Voilà un roman très fin dans lequel se développent de nombreux thèmes autour d’une histoire assez simple, moins marquée par les péripéties que par les subtils changements qui s’opèrent en Eliska et dans les relations qu’elle entretient avec ses nouveaux compagnons. Face à cette héroïne écorchée vive, audacieuse, presque insolente, beaucoup de chemins s’ouvrent : le séjour en montagne sera-t-il une brève interlude avant de reprendre une vie abandonnée précipitamment ? Eliska sera-t-elle enchaînée à son nouvel environnement plus longtemps ? Sera-t-elle désormais épargnée par la guerre, dont la menace pèse toujours ? Et qu’attendre de ses relations avec le nouvel époux : convention tacite entre la combattante en fuite et le protecteur ? rapports de couple imposés ? haine ? amour ? respect ? abandon ? dégoût ?

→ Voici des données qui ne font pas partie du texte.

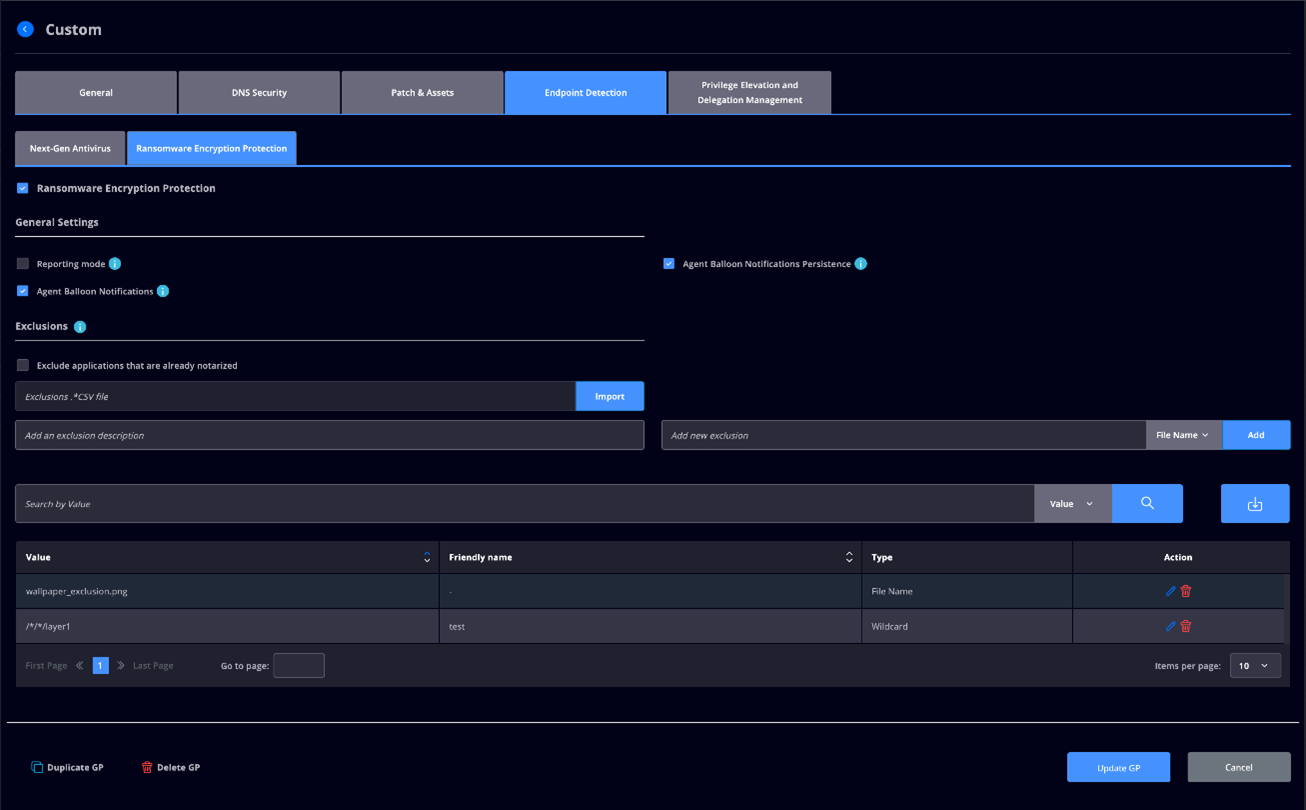Screen dimensions: 1306x810
Task: Click the Import CSV button
Action: point(610,396)
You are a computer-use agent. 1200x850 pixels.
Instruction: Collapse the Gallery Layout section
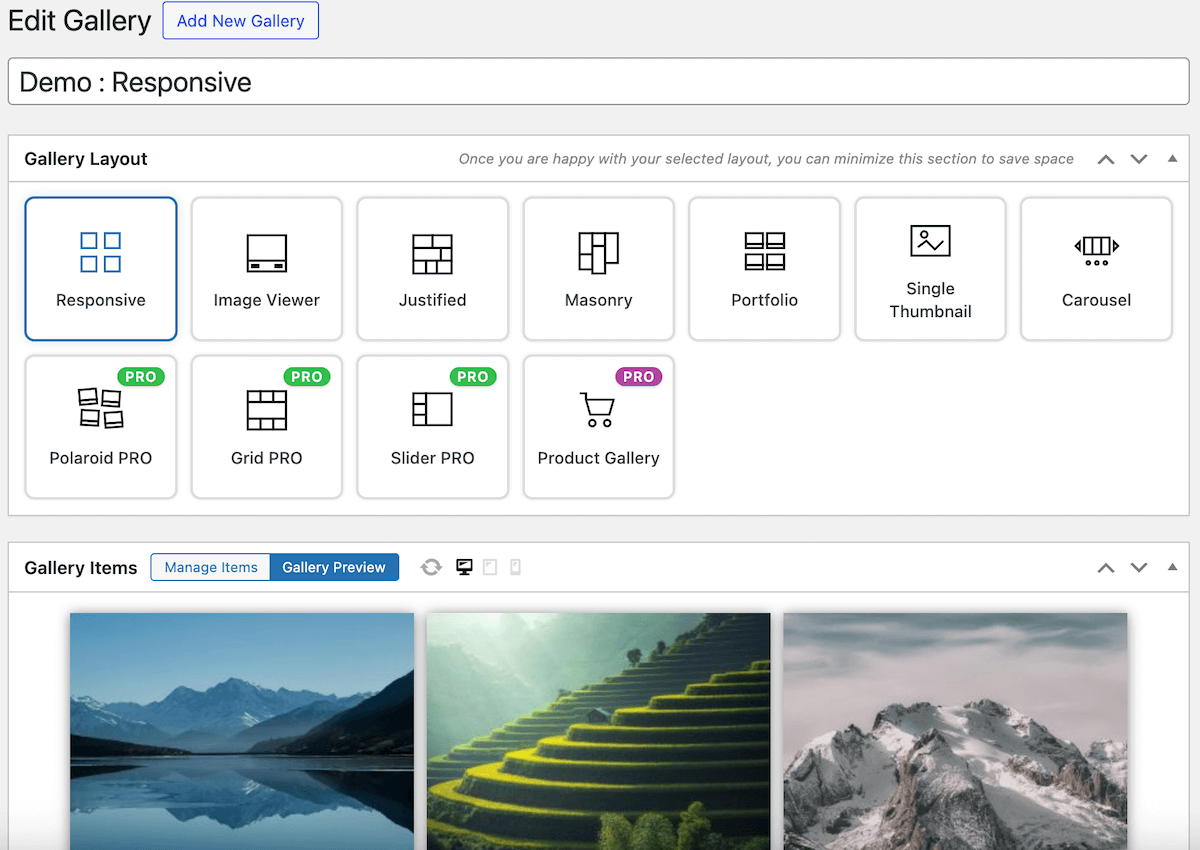(x=1172, y=158)
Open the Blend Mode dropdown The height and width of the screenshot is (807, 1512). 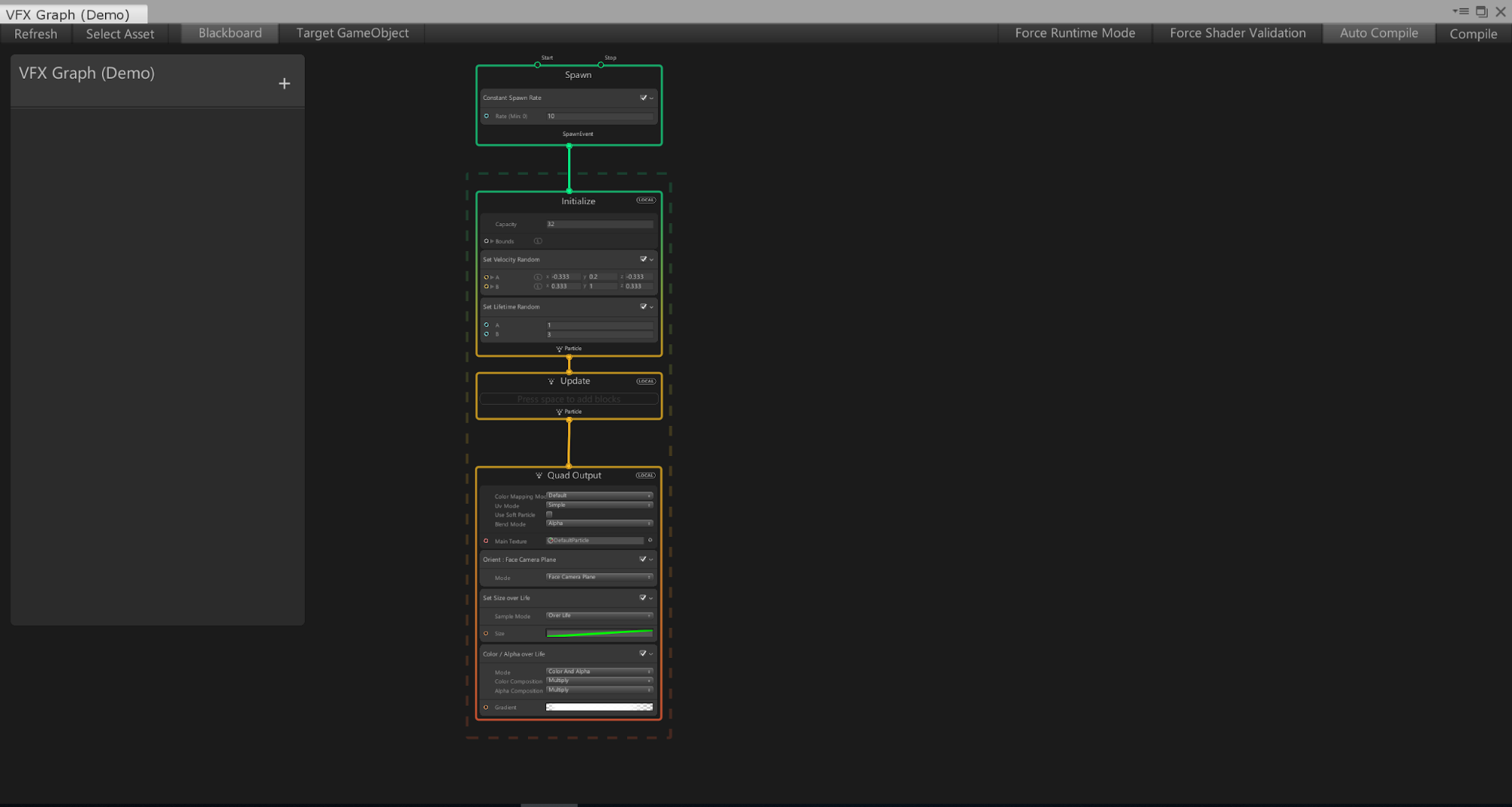599,523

Le don de soi opposé à la domination : voilà encore deux pistes de lecture invitant à la réflexion. Dès le début, devant celui qui est présenté comme le futur maître, la peur de la narratrice est palpable et laisse espérer le pire d’une relation dont elle n’attend rien, hormis la violence. Celle-ci, envisagée immédiatement avec une lucidité déconcertante, semble rattachée au passé trouble d’Eliska, dont on ne sait rien hormis les impressions fugaces laissées par quelques commentaires.
Enfin, la fragilité psychologique de la narratrice donne à son récit une dimension supplémentaire : apeurée dans la première partie du roman, elle va devoir affronter ses appréhensions ; l’issue de cette confrontation avec un nouvel environnement et un nouveau compagnon n’en est que plus incertaine.
A la construction parfaite, à l’histoire magnifique aux personnages complexes se greffe un style pur, souvent très poétique. Un très beau roman et une entrée remarquée dans le monde littéraire pour cet écrivain publiant pour la première fois à l’âge de 82 ans. Un 2e livre intitulé Zelary (à paraître prochainement en France) a été extrêmement bien accueilli dans son pays.
Extraits :
« Les cieux liquides se déversant sur mes épaules »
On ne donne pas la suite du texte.